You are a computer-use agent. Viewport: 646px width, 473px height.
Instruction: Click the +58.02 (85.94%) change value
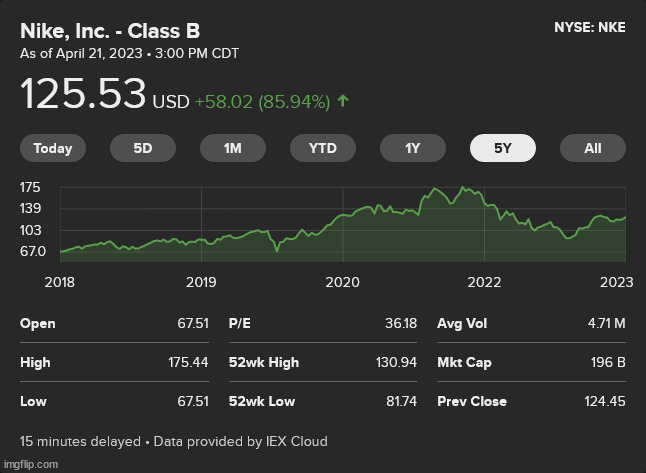pos(262,101)
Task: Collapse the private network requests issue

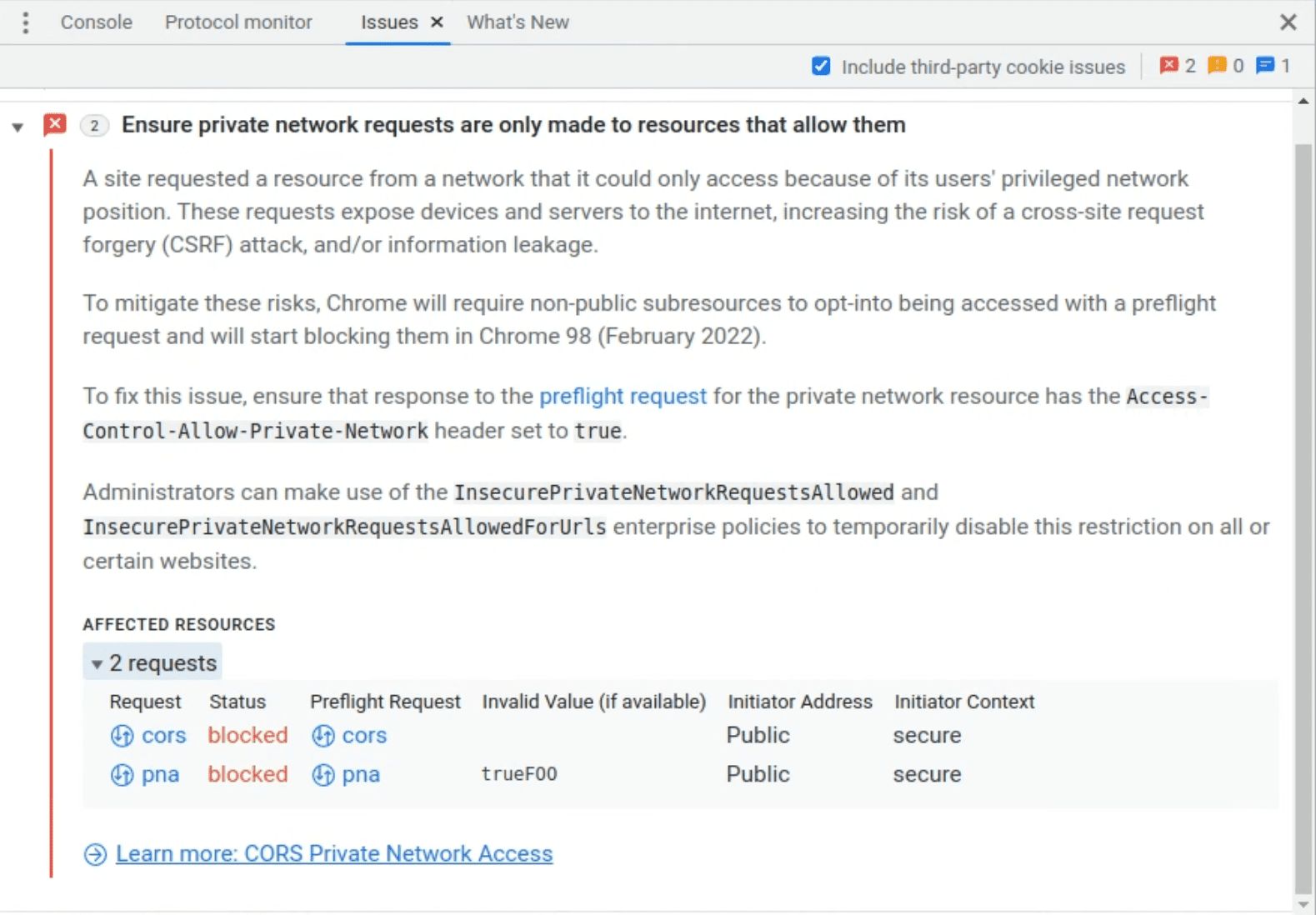Action: 18,126
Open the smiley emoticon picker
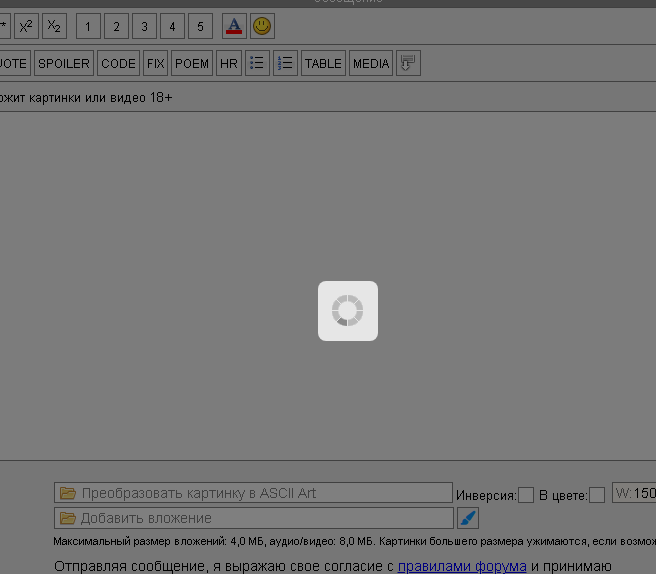This screenshot has width=656, height=574. (x=262, y=27)
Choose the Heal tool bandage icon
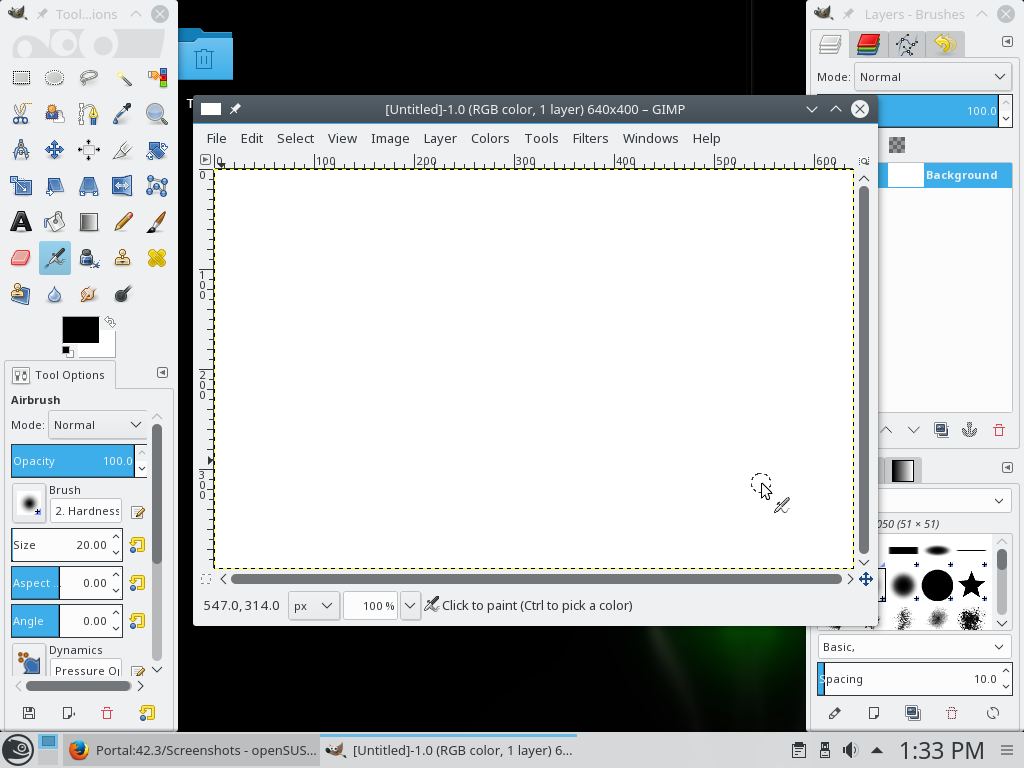 (157, 258)
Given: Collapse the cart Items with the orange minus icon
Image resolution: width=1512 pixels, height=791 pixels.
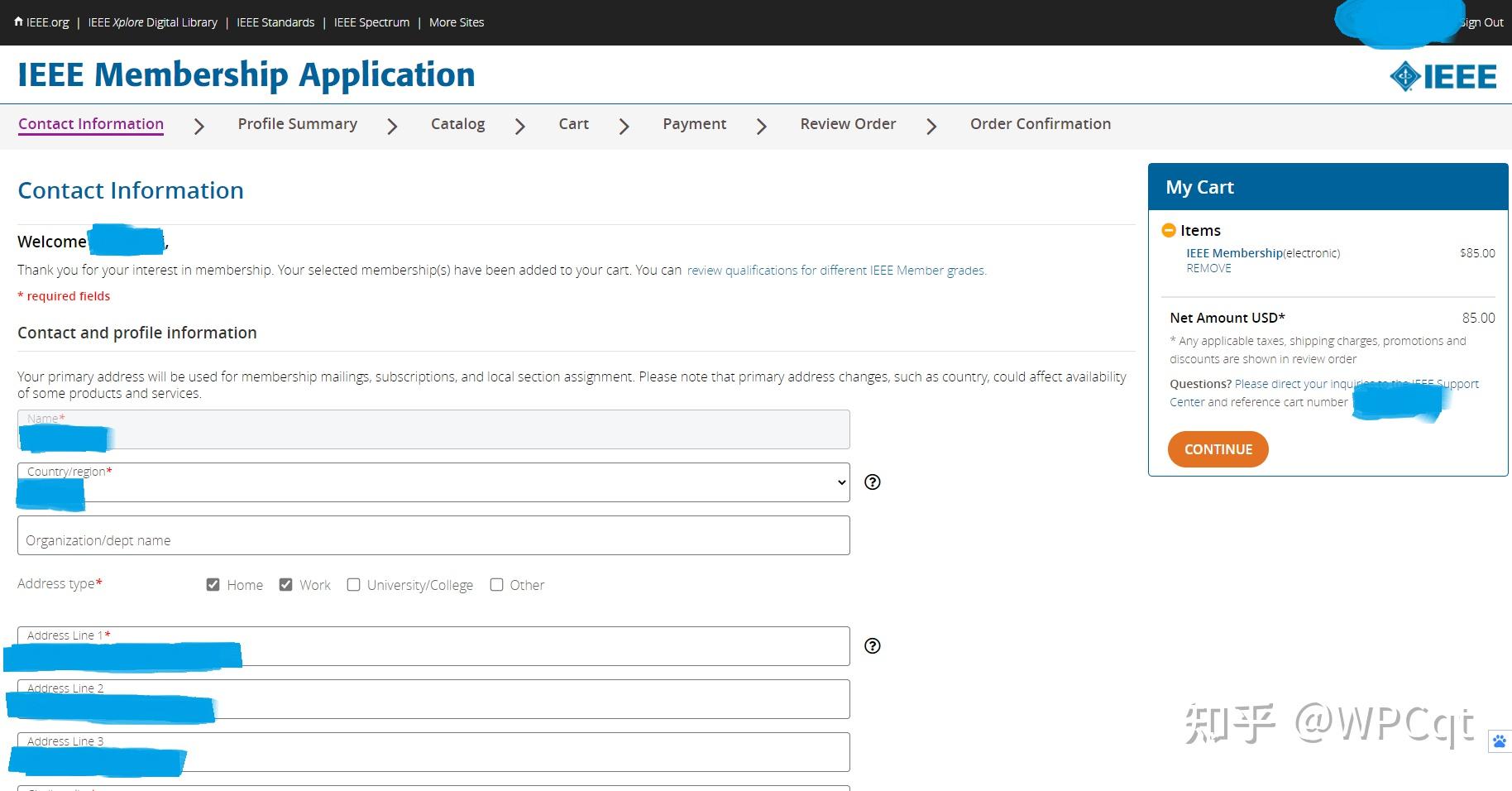Looking at the screenshot, I should [1169, 230].
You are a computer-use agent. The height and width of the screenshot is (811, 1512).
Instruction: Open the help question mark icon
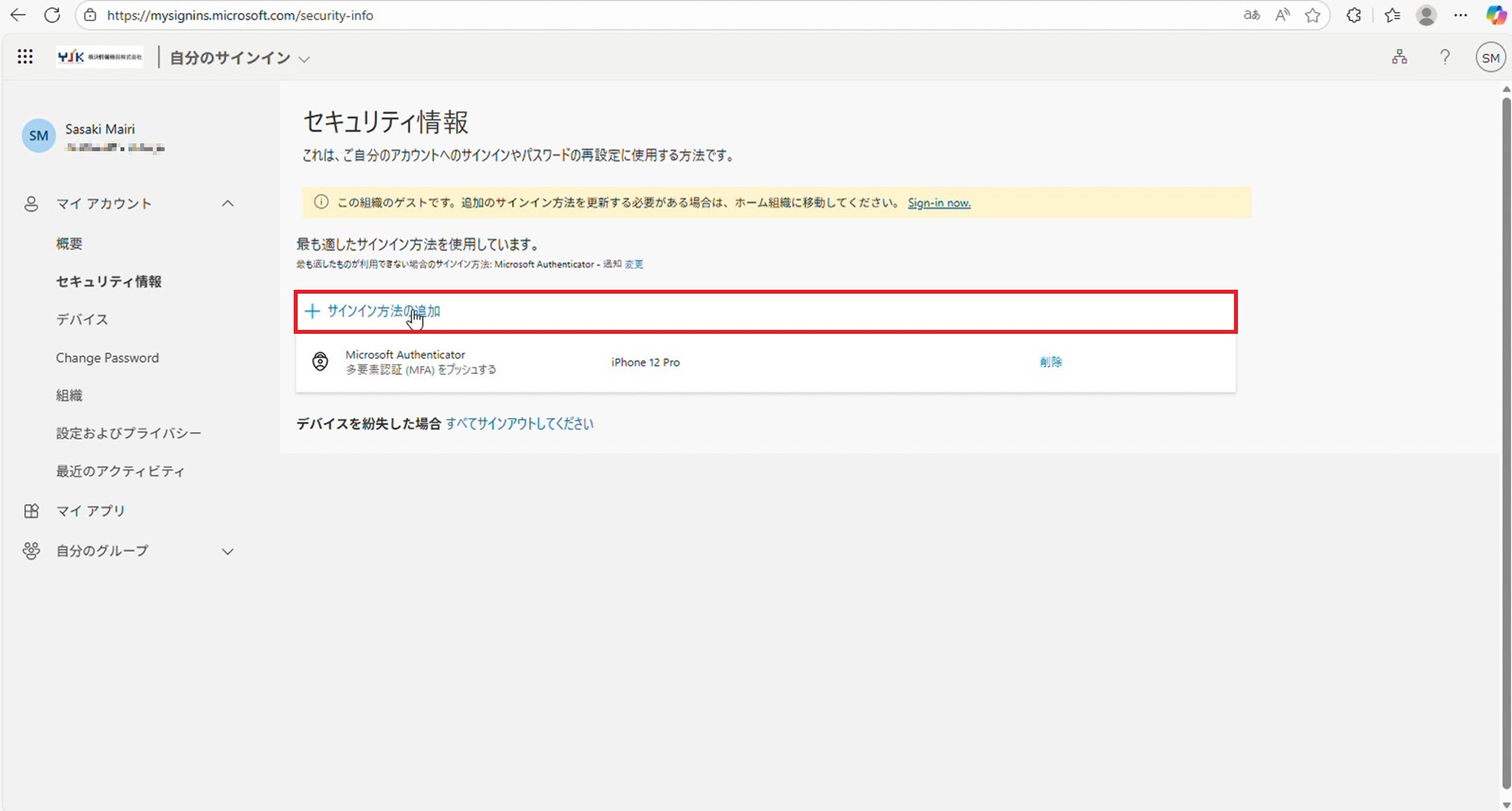coord(1444,57)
= = = =
→ **Required work**
Only the number is wanted: how many lines in the data include the string "computer"?

→ **Task answer**
2